I don't know if any of you have experienced this. My five and three year old both seem to do this and I'm at a loss how to help them cope with their anger/upsetness in a healthy way.

Just now my three y.o. was playing and banged his head on the table. He was crying, I could tell it hurt badly. I held him and kissed him and he was gasping/sobbing out what happened (I was in the kitchen when it happened and came running.) He let me hold him and comfort him while he cried, but then all of a sudden it turned to anger and then he started trying to hit/kick me. I tried to keep the focus on comforting him while deflecting the blows but finally I had to say mama is not for hitting, I need to keep my body safe...if you keep hitting me I need to put you in your room to keep me safe, which I ended up doing. He is playing quietly in there now after slamming the door a few times.

How can I teach my children to process their anger in a healthy way, in a way that they don't lash out physically at me or anyone else? What am I doing wrong?

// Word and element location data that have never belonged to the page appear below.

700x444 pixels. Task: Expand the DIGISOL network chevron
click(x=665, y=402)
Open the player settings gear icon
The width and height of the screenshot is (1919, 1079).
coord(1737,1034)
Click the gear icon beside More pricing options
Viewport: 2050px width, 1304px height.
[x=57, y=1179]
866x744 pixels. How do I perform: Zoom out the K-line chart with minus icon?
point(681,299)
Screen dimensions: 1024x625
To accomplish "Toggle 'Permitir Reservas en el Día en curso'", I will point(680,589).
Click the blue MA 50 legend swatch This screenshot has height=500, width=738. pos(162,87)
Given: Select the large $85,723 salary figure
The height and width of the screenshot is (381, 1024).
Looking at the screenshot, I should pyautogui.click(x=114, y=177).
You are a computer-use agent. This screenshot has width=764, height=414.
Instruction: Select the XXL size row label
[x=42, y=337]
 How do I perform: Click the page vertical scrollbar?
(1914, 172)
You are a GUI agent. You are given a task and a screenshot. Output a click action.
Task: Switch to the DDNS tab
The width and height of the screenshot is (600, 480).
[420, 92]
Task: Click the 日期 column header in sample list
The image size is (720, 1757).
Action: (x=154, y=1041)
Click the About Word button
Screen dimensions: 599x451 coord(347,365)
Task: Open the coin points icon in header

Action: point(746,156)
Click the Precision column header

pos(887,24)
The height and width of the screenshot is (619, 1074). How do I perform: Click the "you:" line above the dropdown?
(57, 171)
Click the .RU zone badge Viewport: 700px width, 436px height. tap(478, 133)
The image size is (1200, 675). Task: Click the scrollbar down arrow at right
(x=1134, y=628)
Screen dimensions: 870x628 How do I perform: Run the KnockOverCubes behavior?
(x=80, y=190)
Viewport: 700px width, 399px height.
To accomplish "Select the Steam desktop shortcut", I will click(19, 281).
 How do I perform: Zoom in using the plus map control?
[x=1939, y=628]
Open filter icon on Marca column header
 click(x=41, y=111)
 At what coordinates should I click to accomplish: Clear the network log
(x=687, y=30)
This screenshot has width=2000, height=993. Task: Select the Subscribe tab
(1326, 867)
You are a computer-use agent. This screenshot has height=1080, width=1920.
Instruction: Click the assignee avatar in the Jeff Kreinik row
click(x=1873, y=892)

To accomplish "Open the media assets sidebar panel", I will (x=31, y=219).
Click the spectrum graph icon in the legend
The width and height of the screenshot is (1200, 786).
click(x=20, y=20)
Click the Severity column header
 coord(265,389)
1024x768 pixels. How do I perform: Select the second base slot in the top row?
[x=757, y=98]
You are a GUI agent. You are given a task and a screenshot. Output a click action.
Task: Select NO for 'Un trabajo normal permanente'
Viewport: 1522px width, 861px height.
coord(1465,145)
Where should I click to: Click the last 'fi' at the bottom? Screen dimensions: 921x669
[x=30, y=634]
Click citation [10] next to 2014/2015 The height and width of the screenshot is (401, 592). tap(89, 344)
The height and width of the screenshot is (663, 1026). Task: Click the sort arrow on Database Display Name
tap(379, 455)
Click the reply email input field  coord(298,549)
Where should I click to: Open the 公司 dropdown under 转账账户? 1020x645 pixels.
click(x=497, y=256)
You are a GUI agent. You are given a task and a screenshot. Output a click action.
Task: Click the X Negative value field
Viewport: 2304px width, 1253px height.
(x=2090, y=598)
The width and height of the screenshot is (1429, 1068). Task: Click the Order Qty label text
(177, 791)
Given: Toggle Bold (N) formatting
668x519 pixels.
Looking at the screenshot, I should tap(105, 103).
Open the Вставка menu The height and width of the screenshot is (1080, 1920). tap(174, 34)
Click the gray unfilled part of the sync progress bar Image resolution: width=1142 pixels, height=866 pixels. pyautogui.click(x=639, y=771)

It's to the point that whenever either one gets upset about something I inwardly cringe, because I know sooner or later it's not going to be about the real issue, it's going to be about trying to hurt mama. How can I help them deal with the original issue? I feel so clueless. I welcome all and any opinions and you don't have to sugarcoat, I really want to figure this out! Thanks mamas.


----------



## syn_ack89 (Oct 1, 2007)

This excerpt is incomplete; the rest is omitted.